YOUR INSTRUCTIONS: Your answer is the line containing "You are a computer-use agent. Viewport: 333px" plus every line after it through the end of the records, printed exactly and free of pictures.

EXERCISE DATA:
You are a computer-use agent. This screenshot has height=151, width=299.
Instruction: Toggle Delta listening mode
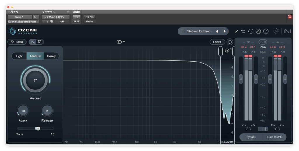tap(17, 42)
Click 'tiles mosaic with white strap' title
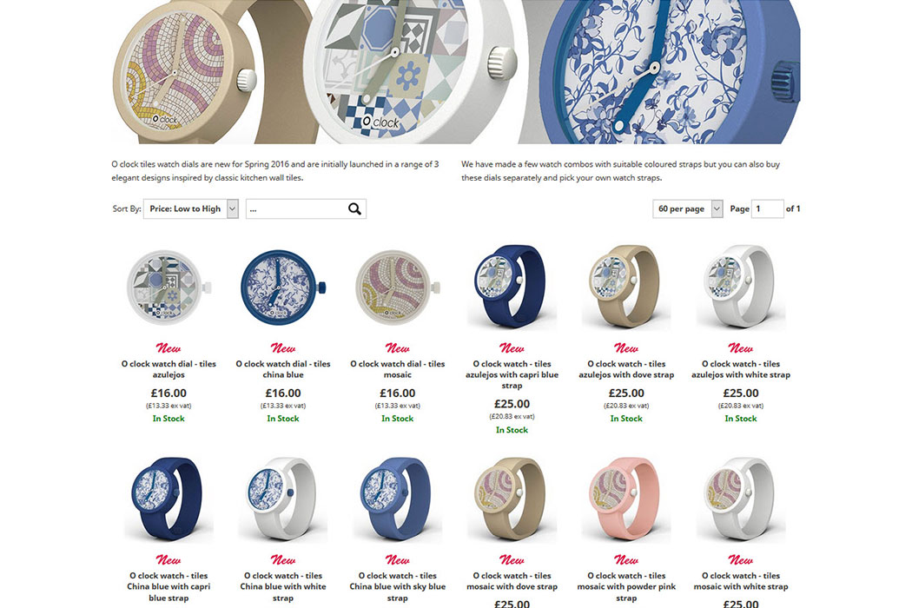 coord(741,581)
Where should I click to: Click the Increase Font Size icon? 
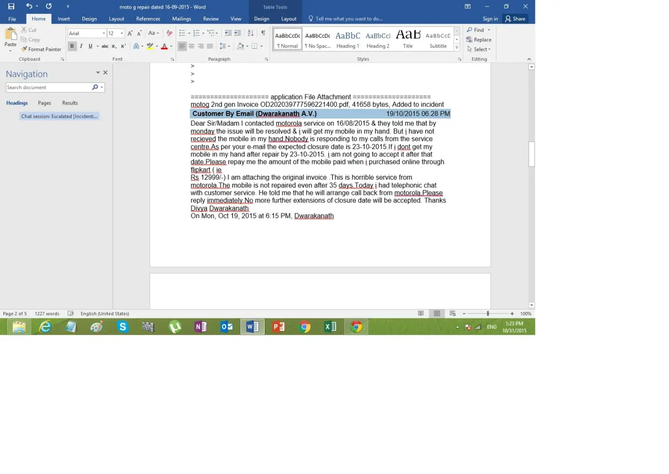(x=130, y=33)
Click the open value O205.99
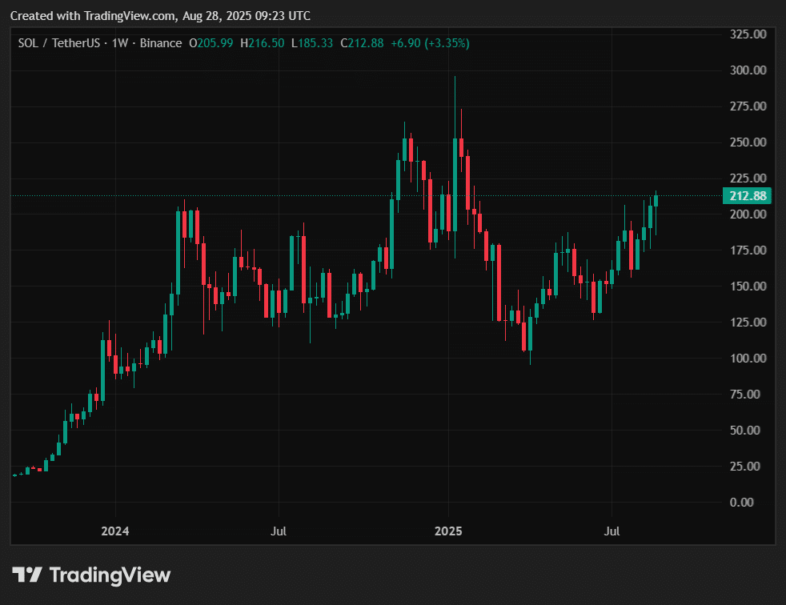 pyautogui.click(x=211, y=43)
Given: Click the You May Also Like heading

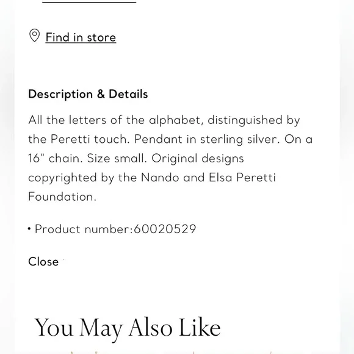Looking at the screenshot, I should pos(128,328).
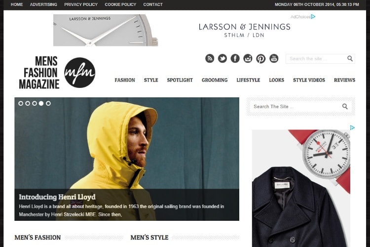370x247 pixels.
Task: Visit the Twitter profile icon
Action: pyautogui.click(x=222, y=58)
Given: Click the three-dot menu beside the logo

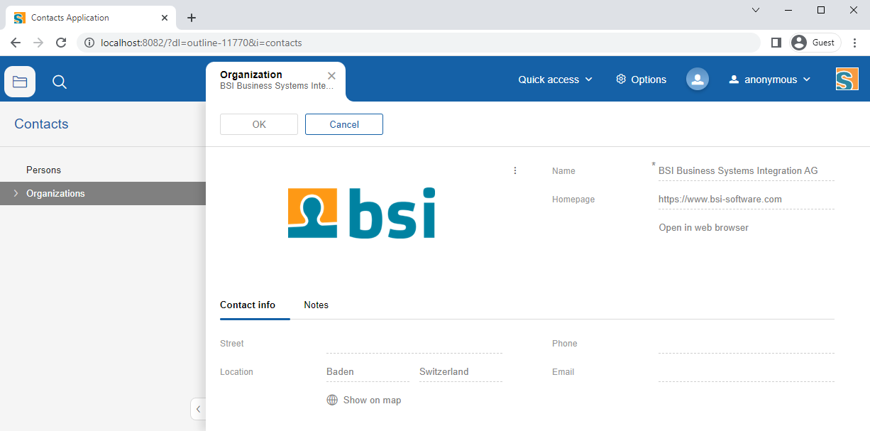Looking at the screenshot, I should pos(515,170).
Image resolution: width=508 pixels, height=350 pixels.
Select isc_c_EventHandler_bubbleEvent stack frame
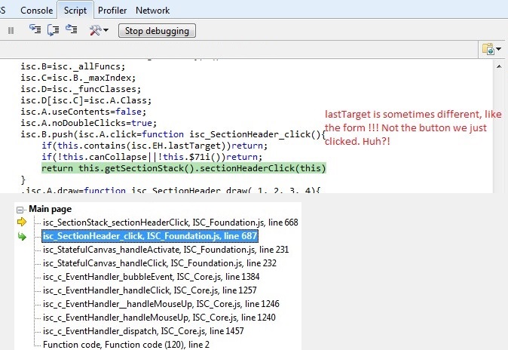coord(149,277)
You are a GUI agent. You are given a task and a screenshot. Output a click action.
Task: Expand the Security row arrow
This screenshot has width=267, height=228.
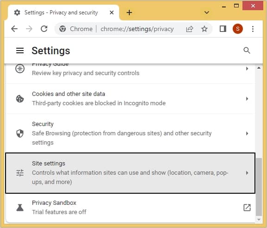(x=247, y=133)
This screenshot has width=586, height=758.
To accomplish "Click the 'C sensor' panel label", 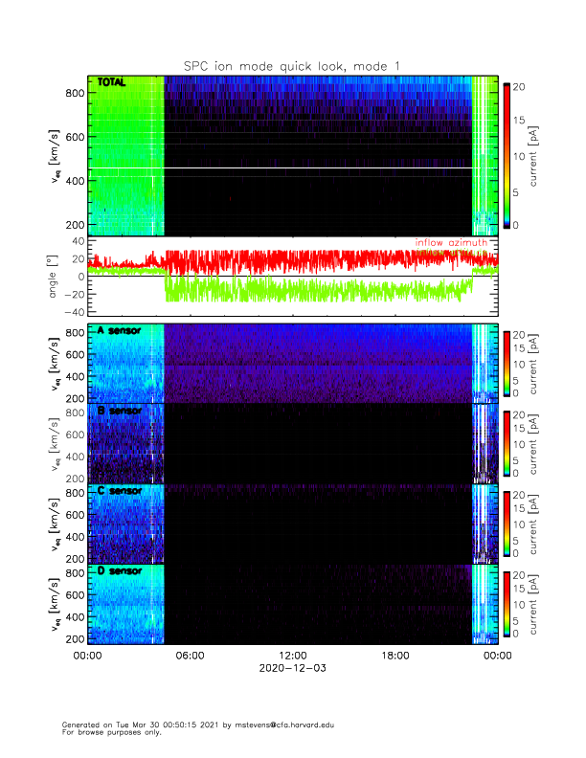I will (119, 491).
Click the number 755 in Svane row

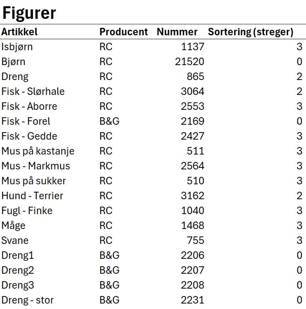[x=195, y=240]
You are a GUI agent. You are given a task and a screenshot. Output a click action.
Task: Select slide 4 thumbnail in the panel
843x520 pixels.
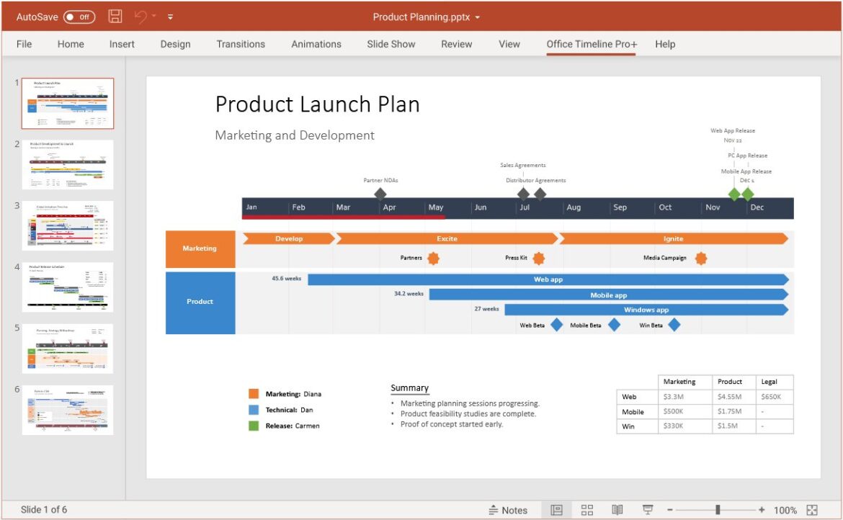click(x=67, y=287)
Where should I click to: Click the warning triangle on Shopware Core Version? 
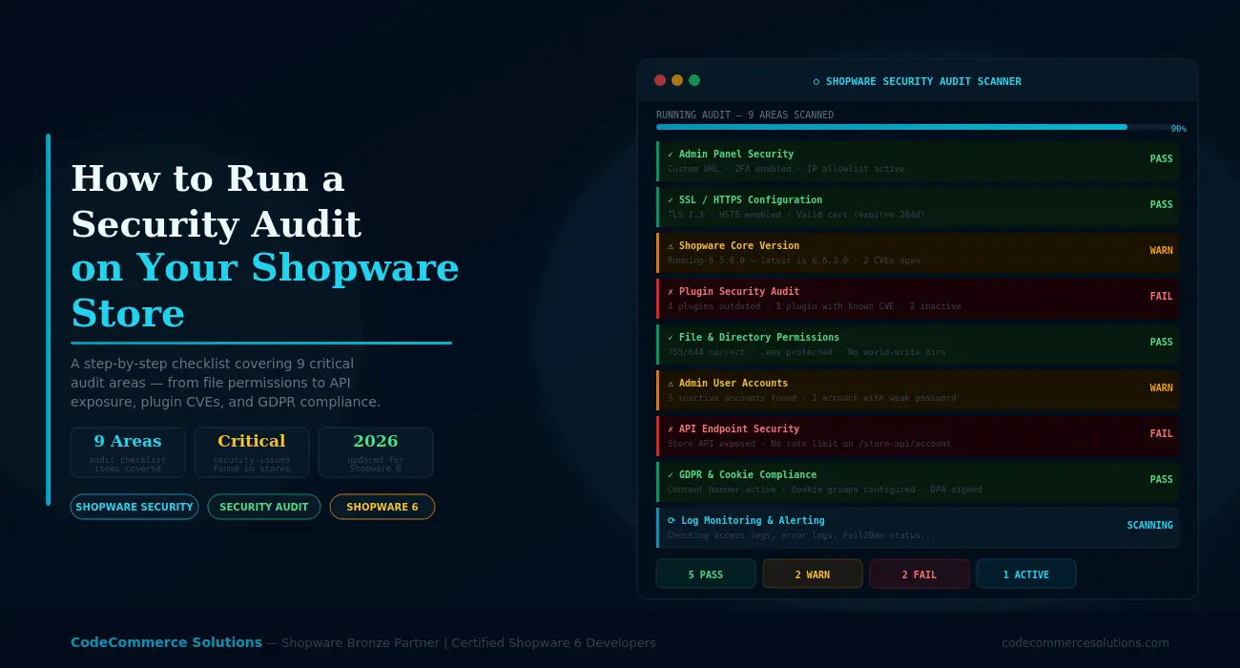tap(671, 245)
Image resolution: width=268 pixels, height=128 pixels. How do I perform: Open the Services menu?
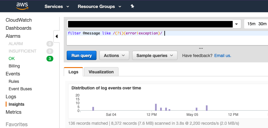click(57, 6)
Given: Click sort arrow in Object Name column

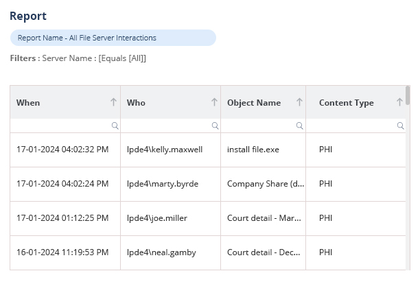Looking at the screenshot, I should [299, 102].
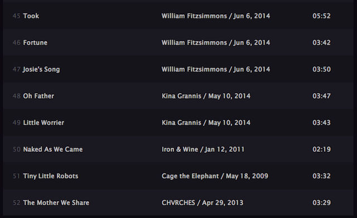Image resolution: width=357 pixels, height=218 pixels.
Task: Select the song 'Fortune'
Action: [35, 42]
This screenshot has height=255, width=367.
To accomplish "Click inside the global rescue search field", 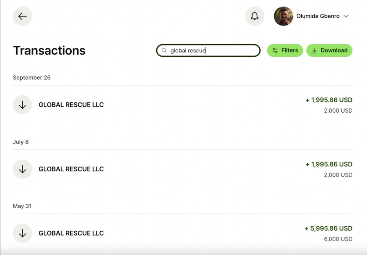I will [208, 50].
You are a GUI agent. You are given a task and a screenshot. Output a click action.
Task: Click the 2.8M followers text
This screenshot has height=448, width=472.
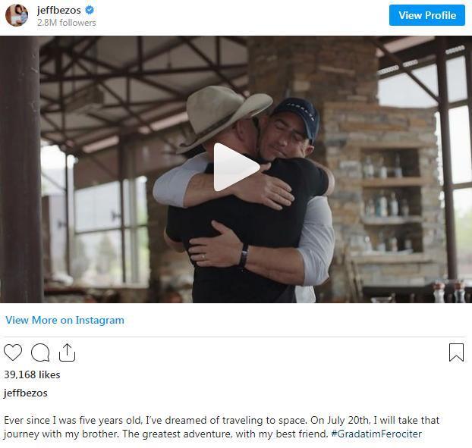(67, 23)
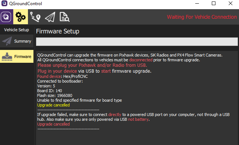Viewport: 239px width, 145px height.
Task: Minimize the QGroundControl window
Action: tap(197, 3)
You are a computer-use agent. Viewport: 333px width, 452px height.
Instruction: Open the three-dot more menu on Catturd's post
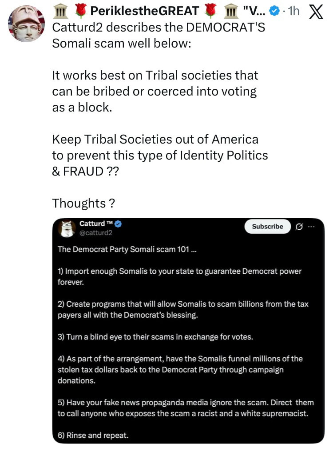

REPLY TO THE EXERCISE:
You are a computer-use agent. Viewport: 333px width, 452px height.
Instruction: Open the three-dot more menu on Catturd's post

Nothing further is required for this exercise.